My favorite Brownie Recipe:
1st: Rich and Dark Brownies
Runner up: Dorie Greenspan's Tribute to Katharine Hepburn Brownies
The Baked Brownie
Yield: 24 brownies
"The Baked brownie is a beautiful thing. It has won the hearts and minds of many people, been featured on the pages of O Magazine as a favorite thing, and won best brownie by the folks at America’s Test Kitchen and the Today Show. Our brownie really owes many kudos to our friend and superstar pastry chef Lesli Heffler-Flick. She created the original ultimate brownie for us. It is dense, chocolatey, and slightly fudgy, and we are forever grateful to her for letting us adapt her recipe.

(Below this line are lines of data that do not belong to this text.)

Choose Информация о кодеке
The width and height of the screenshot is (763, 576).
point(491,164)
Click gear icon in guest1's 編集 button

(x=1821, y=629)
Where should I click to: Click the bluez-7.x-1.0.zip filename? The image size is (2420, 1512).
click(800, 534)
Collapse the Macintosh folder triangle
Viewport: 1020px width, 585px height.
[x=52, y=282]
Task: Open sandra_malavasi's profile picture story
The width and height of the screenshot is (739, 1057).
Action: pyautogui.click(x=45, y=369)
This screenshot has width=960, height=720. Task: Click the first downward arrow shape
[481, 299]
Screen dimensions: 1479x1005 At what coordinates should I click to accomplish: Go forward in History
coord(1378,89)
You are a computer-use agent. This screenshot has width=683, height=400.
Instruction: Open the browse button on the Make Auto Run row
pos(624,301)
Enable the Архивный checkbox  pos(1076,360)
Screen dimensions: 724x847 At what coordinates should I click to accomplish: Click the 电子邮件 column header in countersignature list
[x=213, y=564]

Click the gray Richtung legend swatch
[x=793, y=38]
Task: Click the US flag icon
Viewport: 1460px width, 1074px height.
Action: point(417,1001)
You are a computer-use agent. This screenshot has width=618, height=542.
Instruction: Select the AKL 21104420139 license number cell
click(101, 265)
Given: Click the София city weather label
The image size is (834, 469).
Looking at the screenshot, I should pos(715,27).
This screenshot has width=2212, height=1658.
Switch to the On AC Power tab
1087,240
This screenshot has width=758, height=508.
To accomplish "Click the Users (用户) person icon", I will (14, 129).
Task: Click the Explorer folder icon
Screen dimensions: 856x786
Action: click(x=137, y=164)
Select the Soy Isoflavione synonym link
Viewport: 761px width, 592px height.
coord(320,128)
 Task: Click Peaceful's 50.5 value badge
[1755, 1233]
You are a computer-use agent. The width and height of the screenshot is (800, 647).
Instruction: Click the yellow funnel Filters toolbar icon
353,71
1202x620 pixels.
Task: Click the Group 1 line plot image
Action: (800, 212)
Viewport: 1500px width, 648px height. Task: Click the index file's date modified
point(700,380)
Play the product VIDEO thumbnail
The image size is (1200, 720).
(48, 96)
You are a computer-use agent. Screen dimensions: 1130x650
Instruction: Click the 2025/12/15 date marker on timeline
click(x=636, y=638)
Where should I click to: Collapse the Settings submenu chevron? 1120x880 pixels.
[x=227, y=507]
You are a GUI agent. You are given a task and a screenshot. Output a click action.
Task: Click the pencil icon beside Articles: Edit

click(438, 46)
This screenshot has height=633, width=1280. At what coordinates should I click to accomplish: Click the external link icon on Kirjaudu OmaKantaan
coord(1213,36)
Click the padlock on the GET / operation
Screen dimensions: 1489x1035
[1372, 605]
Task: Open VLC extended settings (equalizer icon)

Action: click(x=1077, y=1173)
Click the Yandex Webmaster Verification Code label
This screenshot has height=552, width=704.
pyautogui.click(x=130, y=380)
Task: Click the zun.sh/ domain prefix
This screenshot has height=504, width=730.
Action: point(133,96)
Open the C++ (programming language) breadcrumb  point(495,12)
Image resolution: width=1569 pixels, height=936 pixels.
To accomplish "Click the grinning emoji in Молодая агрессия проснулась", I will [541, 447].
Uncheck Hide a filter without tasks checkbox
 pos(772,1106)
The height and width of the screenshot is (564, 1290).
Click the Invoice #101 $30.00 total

Baked Note: A great brownie is easy to make, but you have to be aware of several factors. 1. Use a dark cocoa powder, like Valrhona. A pale, light-colored cocoa does not have enough depth. 2. Make sure your eggs are room temperature and do not overbeat them into the batter, and 3. Make sure you check your brownies often while baking. Once the brownies have been overbaked slightly, they have reached the point of no return."
Ok, now my commentary...
These are easy brownies to make and they are really good. But don't be like me and take their words too literally. You want to make sure that the eggs are mixed into the batter. Otherwise, you'll end up with cooked egg whites on top of your brownies. Not attractive or tasty, but luckily easily removable.
1 1/4 cups flour
1 teaspoon salt
2 Tablespoons dark cocoa powder
11 ounces quality dark chocolate (60-72%), chopped coarsely
8 ounces butter (2 sticks), cut into 1 inch cubes
1 tsp instant espresso powder
1 ½ cups sugar
½ cup light brown sugar
5 large eggs, room temperature
2 teaspoons vanilla extract
Preheat oven to 350 degrees.
Butter the sides and bottom of a glass or light colored metal pan 9x13x2 pan.
In a medium bowl, whisk together the flour, the salt, and cocoa powder.
Configure a large sized double boiler. Place the chocolate, the butter, and the instant espresso powder in the bowl of the double boiler and stir occasionally until the chocolate and butter are completely melted and combined. Turn off the heat, but keep the bowl over the water of the double boiler and add both sugars. Whisk the sugars until completely combined and remove the bowl from the pan. Mixture should be room temperature.
Add three eggs to the chocolate/butter mixture and whisk until just combined. Add the remaining eggs and whisk until just combined. Add the vanilla and stir until combined. Do not over beat the batter at this stage or your brownies will be cakey.
Sprinkle the flour/cocoa/salt mix over the chocolate. Using a spatula (DO NOT USE A WHISK) fold the dry into the wet until there is just a trace amount of the flour/cocoa mix visible.
Pour the mixture into the pan and smooth the top with your spatula. Bake the brownies for 30 minutes (rotate the pan half-way through baking) and check to make sure the brownies are completely done by sticking a toothpick into the center of the pan. The brownies are done when the toothpick comes out with a few moist crumbs.
Cool the brownies completely before cutting and serving.